MANEVİ TAZMİNAT BÖLÜNEMEZ BİR DEFADA İSTENİLMESİ GEREKİR

TC

YARGITAY

21. HUKUK DAİRESİ

2019/6513 E.

2020/3003 K.

    MAHKEMESİ:İş Mahkemesi
    TÜRK MİLLETİ ADINA

    Davacı, murisinin iş kazası sonucu ölümünden doğan maddi ve manevi tazminatın ödetilmesine karar verilmesini istemiştir.Mahkeme bozmaya uyarak ilamında belirtildiği şekilde, isteğin kısmen kabulüne karar vermiştir.Hükmün davacılar ile davalılardan ... Mirasçıları ... vs. vekillerince temyiz edilmesi üzerine temyiz isteğinin süresinde olduğu anlaşıldıktan sonra düzenlenen raporla dosyadaki kağıtlar okundu, işin gereği düşünüldü ve aşağıdaki karar verildi.
    K A R A R
    1- Dosyadaki yazılara, hükmün uyulan önceki Yargıtay bozma kararına uygun biçimde verilmiş olmasına, bozma ile kesinleşen ve karşı taraf yararına kazanılmış hak durumunu oluşturan yönlerin yeniden incelenmesine hukukça ve yasaca cevaz bulunmamasına göre; davalılar ..., ..., ... vekili ile davacılar vekillerinin aşağıdaki bendin kapsamı dışında kalan sair temyiz itirazlarının reddine,
    2- Dava, iş kazası sonucu vefat eden sigortalı yakınlarının maddi ve manevi zararlarının giderilmesi istemine ilişkindir.Mahkemece, davalı ... Elektrik Dağıtım A.Ş. hakkında açılan davanın atiye bırakılması nedeniyle bu davalı yönünden karar verilmesine yer olmadığına, davalı TEİAŞ hakkında açılan davanın feragat nedeniyle reddine, davalı ... hakkındaki davanın feragat nedeniyle reddine, davacılar ...,..., ... ve ...'in maddi tazminat taleplerinin reddine, davacılar ..., ..., ...'in manevi tazminat taleplerinin kısmen kabulü ile; ... için 1.500,00 TL, ... için 750,00 TL, ... için 750,00 TL manevi tazminat alacağının vefat tarihi olan 17.08.1999 tarihinden itibaren işleyecek yasal faizi ile birlikte yargılama aşamasında vefat eden davalı ...'in İ... 7. Sulh Hukuk Mahkemesinin 25.01.2010 tarih ve 2009/585 Esas ve 2010/27 Karar sayılı veraset ilamında belirlenen Mirasçıları olan dahili davalılar ...,... ve ... den müştereken ve müteselsilen alınarak davacılara verilmesine, fazlaya yönelik istemin reddine karar verilmiştir.Uyuşmazlık manevi zararın bölünüp bölünemeyeceği noktasındadır.Gerçekten, hukuka aykırı bir eylem yüzünden çekilen elem ve üzüntüler, o tarihte duyulan ve duyulması gereken bir haldir. Başka bir anlatımla üzüntü ve acıyı zamana yaymak suretiyle, manevi tazminatın bölünmesi, bir kısmının dava konusu yapılması kalanın saklı tutulması olanağı yoktur. Niteliği itibariyle manevi tazminat bölünemez.

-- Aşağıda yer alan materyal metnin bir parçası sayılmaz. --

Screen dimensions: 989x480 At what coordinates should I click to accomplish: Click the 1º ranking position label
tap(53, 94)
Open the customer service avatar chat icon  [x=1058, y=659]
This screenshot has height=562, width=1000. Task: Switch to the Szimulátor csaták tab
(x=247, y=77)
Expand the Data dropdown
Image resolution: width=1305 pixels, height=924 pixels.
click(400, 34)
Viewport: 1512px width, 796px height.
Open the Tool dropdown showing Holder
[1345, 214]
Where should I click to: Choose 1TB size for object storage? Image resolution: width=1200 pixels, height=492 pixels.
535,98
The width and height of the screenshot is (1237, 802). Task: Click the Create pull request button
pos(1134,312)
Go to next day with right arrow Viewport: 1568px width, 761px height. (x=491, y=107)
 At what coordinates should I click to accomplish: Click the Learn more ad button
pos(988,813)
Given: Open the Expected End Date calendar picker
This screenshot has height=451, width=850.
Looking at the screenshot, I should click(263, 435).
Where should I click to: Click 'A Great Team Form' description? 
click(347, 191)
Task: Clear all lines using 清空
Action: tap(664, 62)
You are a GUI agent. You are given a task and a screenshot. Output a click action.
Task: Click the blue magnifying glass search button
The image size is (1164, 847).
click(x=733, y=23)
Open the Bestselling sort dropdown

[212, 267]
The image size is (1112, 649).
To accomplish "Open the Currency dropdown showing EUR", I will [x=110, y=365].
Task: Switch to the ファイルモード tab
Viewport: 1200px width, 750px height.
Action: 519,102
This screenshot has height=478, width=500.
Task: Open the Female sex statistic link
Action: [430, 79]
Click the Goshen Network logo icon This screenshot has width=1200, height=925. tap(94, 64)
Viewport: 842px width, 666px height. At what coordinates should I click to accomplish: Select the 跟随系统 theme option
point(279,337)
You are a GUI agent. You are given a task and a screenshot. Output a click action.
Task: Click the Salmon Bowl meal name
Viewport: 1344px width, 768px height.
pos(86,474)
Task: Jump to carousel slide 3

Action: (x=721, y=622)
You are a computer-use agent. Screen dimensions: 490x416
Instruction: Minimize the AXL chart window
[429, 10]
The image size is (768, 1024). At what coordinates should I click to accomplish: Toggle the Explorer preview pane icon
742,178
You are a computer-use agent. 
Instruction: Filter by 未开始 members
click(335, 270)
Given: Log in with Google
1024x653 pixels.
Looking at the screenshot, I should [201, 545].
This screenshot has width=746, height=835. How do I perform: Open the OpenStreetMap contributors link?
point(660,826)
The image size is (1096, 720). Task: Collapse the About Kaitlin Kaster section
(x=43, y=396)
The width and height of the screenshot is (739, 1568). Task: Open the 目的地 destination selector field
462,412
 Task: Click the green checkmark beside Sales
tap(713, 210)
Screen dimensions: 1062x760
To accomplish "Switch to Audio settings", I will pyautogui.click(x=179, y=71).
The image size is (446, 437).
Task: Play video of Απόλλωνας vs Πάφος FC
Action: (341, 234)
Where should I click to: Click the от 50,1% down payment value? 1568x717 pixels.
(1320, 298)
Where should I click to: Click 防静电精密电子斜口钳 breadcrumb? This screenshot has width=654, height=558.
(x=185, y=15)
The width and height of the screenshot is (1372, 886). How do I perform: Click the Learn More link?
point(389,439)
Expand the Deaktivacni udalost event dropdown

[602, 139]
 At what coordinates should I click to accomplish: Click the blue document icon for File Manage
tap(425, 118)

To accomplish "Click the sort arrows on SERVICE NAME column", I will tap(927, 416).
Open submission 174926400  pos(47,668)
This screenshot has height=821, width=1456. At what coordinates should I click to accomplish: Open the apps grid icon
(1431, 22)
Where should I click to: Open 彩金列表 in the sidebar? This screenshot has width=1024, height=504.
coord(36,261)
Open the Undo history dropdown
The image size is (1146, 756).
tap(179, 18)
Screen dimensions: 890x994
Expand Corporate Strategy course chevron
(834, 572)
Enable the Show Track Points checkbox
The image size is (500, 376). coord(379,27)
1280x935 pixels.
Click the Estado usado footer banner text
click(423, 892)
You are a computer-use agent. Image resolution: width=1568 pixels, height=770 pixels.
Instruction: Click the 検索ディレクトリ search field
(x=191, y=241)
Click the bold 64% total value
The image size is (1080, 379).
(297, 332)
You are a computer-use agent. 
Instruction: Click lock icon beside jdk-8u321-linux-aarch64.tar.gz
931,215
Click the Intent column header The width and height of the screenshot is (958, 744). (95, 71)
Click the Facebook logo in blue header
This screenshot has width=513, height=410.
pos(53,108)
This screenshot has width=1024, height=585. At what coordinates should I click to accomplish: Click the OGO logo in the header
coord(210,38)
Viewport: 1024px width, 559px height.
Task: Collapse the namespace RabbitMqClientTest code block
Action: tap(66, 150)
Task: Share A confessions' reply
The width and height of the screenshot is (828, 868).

Bir defada istenilmesi gerekir. Yargıtay H.G.K'nun 25.9.1996 gün ve 1996/21-397-637 karar ile 13.10.1999 gün ve 1999/21-684-818 sayılı Kararı da bu doğrultudadır.
    24/04/2014 tarihli ibraname ile davacılara 45.000,00 TL ödendiğinin belirtildiği, davacılar Ramazan ve Güllü vekilinin 16/02/2018 tarihli dilekçe ile 45.000,00 TL'nin hangi tazminatlara ilişkin olduğu ve miktarlarının açıklandığı anlaşılmaktadır. Birçok Yargıtay kararında vurgulandığı üzere alacaklının alacak hakkından vazgeçmesini ve bu suretle borçlunun borçtan kurtulmasını kapsayan akde “ibra” denir. İbranamenin işçiye yapılmış olan ödeme ile sınırlı olarak bağlayıcılığı asıldır. 6098 sayılı Türk Borçlar Kanunu'nun yürülüğe girmesinden önce imzalanan ibraneme geçerli bir ibraname olup davacılara ibraname ile manevi tazminat ödendiği anlaşılmakla mahkemece manevi tazminat taleplerinin reddine karar verilmesi gerekirken, manevi tazminatın bölünemeyeceği kuralına aykırı olarak manevi tazminatlara hükmedilmesi usul ve yasaya aykırı olup bozma nedenidir.Öte yandan söz konusu ibranamede davalı ... bu dava sebebiyle yargılama gideri ve vekalet ücreti taleplerinden feragat ettiği anlaşıldığından yargılama giderlerine ve vakelet ücretine ilişkin hüküm kurulurken bu hususun göz önünde bulundurulmaması da hatalı olmuştur.O halde, davacılar vekili ile davalılar ..., ..., ... vekillerinin bu yönleri amaçlayan temyiz itirazları kabul edilmeli ve hüküm bozulmalıdır.
    SONUÇ: Hükmün yukarıda açıklanan nedenlerle BOZULMASINA, temyiz harcının istek halinde ilgililerine iadesine, 30/06/2020 tarihinde oy birliği ile karar verildi.